Segment Start: Supplied information

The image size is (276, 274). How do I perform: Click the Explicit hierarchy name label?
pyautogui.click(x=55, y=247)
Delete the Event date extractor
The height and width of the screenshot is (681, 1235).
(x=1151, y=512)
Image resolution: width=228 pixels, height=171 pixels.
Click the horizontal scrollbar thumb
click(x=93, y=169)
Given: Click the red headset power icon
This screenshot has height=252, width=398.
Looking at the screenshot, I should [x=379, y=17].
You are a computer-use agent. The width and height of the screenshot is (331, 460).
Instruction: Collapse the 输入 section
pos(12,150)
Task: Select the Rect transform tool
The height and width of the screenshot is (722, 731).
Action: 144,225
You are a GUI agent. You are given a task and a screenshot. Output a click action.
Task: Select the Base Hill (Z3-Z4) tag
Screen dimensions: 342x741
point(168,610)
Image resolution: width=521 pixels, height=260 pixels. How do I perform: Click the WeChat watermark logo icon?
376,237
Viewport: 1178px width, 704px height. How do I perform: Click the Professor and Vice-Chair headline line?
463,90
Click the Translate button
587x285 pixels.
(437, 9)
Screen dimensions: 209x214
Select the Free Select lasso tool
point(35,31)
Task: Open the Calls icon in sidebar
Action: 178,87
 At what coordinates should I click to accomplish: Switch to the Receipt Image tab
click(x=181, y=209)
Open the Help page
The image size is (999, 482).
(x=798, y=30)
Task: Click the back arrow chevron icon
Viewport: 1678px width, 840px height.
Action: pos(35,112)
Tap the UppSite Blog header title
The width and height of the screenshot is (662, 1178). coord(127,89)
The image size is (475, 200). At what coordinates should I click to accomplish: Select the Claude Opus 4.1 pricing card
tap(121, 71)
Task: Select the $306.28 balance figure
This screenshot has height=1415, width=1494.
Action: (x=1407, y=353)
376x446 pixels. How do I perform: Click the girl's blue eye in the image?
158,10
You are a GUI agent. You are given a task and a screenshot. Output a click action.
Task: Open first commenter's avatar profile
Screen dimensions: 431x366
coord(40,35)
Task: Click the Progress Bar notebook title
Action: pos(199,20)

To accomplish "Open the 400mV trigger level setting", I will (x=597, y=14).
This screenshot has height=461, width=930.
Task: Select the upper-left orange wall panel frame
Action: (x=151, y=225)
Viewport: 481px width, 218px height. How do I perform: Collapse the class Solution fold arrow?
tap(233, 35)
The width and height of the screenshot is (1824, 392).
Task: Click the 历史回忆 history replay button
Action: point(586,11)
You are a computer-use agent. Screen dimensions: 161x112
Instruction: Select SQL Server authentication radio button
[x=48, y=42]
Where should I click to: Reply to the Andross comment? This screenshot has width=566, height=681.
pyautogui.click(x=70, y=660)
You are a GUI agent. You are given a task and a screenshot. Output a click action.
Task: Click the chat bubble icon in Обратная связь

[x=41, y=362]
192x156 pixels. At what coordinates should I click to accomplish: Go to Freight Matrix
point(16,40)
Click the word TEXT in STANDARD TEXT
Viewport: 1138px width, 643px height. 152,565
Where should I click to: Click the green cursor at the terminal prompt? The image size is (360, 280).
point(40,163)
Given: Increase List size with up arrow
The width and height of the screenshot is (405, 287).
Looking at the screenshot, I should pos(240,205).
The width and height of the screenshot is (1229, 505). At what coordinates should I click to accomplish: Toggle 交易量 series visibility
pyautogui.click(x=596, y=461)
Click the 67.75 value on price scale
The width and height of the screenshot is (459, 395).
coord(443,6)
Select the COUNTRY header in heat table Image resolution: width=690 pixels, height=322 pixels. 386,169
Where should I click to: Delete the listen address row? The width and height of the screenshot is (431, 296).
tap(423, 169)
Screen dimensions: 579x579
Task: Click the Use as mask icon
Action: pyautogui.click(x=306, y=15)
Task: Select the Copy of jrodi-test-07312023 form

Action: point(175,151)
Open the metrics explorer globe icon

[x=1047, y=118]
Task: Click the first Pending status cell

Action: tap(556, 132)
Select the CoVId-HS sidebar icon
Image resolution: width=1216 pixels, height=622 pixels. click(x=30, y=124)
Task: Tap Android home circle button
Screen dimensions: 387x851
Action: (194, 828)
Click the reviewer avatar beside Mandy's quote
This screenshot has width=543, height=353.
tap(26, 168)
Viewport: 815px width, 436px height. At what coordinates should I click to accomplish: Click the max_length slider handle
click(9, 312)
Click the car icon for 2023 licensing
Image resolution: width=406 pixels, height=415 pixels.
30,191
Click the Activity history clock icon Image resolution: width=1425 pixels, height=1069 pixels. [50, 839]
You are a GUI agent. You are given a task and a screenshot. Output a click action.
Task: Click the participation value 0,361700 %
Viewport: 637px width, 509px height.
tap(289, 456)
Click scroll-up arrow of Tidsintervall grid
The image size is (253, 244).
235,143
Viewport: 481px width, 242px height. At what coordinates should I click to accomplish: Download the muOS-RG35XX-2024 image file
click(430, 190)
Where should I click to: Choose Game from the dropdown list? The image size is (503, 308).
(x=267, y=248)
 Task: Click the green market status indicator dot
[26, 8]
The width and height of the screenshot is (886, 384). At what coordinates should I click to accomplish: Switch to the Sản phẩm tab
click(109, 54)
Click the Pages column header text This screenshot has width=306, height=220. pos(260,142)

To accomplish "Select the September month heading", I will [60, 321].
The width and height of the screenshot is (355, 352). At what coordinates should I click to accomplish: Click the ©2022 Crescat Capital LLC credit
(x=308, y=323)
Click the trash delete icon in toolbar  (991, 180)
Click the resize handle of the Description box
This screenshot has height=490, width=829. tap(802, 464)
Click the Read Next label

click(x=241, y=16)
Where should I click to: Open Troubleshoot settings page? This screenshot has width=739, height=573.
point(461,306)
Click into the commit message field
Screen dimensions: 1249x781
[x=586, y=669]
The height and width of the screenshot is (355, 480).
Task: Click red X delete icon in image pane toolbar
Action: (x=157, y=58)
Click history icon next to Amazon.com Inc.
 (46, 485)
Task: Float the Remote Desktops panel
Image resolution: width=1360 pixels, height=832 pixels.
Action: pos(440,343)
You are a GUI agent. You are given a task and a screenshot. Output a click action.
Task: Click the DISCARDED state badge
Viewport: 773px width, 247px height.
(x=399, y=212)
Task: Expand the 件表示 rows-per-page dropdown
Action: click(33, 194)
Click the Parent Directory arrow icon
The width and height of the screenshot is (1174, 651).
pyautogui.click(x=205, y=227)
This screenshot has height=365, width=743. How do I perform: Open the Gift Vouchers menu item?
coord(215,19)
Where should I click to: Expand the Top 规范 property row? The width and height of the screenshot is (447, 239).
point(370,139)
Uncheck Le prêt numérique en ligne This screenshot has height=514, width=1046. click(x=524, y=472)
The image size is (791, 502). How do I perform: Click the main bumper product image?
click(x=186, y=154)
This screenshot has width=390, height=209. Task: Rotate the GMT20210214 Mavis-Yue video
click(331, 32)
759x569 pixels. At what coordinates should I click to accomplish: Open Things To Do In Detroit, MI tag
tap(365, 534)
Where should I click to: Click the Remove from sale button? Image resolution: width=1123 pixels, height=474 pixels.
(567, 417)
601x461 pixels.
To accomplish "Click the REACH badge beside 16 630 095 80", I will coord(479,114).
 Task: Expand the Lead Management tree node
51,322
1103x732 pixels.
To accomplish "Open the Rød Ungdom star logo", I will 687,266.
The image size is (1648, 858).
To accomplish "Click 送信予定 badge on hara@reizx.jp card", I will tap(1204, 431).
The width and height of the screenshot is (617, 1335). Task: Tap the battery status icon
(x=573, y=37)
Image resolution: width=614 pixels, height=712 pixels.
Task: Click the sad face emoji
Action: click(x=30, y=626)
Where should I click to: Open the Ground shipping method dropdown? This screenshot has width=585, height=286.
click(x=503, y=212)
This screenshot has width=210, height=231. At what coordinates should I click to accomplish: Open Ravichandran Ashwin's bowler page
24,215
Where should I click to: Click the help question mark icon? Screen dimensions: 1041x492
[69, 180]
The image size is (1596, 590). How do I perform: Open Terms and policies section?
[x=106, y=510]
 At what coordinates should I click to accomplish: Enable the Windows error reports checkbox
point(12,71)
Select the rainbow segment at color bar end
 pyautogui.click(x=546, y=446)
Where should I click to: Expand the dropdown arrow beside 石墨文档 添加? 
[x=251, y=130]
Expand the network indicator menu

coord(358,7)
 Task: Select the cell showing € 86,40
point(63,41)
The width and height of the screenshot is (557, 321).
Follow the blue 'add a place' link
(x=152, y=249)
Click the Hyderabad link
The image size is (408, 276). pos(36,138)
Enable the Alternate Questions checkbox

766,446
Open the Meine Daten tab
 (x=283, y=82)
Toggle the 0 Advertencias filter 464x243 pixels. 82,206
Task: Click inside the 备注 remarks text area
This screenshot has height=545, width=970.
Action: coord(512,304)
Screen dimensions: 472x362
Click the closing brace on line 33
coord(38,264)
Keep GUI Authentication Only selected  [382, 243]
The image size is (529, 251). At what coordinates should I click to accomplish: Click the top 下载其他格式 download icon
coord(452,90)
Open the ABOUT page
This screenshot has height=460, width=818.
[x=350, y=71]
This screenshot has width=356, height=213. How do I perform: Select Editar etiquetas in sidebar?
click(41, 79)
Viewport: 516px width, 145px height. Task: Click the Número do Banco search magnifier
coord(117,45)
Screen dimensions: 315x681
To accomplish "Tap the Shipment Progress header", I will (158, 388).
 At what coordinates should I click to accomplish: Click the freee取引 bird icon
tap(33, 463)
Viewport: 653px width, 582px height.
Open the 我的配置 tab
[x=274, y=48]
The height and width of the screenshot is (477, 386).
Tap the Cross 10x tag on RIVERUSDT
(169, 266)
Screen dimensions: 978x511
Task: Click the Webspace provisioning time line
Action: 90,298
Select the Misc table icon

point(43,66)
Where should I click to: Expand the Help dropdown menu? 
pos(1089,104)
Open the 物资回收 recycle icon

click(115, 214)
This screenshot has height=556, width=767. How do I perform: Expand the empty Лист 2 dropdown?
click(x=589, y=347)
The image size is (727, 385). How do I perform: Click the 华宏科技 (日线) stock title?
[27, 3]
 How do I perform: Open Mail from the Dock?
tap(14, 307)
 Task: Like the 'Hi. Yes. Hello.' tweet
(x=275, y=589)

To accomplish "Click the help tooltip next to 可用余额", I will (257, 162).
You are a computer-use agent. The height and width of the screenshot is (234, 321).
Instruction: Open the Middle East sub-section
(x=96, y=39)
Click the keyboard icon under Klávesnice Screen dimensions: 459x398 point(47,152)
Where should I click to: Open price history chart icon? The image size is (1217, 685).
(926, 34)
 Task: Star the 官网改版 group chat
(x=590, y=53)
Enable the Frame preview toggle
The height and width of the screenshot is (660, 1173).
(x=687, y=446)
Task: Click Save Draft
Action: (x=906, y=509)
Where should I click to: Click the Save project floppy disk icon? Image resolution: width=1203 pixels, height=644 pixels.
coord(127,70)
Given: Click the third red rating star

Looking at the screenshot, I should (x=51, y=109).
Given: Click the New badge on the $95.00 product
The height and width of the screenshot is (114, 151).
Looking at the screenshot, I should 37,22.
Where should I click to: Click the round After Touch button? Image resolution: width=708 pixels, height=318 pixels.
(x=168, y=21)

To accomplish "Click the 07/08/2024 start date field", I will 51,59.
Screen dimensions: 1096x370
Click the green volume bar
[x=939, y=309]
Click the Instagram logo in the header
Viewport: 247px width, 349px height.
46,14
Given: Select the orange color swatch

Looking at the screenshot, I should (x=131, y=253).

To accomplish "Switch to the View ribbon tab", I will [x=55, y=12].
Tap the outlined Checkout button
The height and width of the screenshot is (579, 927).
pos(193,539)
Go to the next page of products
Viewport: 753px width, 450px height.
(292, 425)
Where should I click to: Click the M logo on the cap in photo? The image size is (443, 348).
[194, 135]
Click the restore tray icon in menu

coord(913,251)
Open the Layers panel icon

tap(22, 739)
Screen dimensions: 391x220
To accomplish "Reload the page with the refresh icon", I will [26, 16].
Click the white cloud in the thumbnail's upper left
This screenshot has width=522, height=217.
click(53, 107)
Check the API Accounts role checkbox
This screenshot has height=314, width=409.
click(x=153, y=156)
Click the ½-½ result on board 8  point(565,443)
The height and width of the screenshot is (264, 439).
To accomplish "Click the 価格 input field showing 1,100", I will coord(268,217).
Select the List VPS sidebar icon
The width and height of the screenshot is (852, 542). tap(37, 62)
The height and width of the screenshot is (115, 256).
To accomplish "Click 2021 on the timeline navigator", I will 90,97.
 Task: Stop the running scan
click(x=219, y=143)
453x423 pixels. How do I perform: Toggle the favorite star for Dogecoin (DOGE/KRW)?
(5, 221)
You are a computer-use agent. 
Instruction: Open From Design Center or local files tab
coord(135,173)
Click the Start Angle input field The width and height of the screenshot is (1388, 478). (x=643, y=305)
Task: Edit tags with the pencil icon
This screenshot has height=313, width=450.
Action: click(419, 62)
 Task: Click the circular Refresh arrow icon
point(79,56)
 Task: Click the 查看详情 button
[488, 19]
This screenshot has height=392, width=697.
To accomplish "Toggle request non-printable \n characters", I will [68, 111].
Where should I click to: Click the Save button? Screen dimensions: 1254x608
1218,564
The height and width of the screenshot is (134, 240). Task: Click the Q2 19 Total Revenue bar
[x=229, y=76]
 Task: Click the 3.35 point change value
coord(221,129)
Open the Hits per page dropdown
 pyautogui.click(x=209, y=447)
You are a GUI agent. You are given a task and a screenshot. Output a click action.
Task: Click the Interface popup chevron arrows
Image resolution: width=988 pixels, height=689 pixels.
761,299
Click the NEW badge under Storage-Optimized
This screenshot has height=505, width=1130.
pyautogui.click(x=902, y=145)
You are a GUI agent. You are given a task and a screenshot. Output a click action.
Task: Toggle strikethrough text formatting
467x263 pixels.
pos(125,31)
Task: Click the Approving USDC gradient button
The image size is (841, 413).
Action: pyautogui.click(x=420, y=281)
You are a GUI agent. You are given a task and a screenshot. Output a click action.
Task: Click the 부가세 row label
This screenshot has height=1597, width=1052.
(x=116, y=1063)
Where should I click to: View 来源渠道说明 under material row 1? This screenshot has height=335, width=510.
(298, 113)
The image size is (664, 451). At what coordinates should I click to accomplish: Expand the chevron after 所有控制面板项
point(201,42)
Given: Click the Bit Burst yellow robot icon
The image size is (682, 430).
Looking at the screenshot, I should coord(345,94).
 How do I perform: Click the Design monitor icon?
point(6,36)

Segment End: Supplied information

**What to do**
Whenever the word "computer" occurs in a line of the listing above, return that line.

**Output for this task**
You are a computer-use agent. The width and height of the screenshot is (331, 460).
You are a computer-use agent. Screen dimensions: 161x112
You are a computer-use agent. The height and width of the screenshot is (234, 321).
You are a computer-use agent. 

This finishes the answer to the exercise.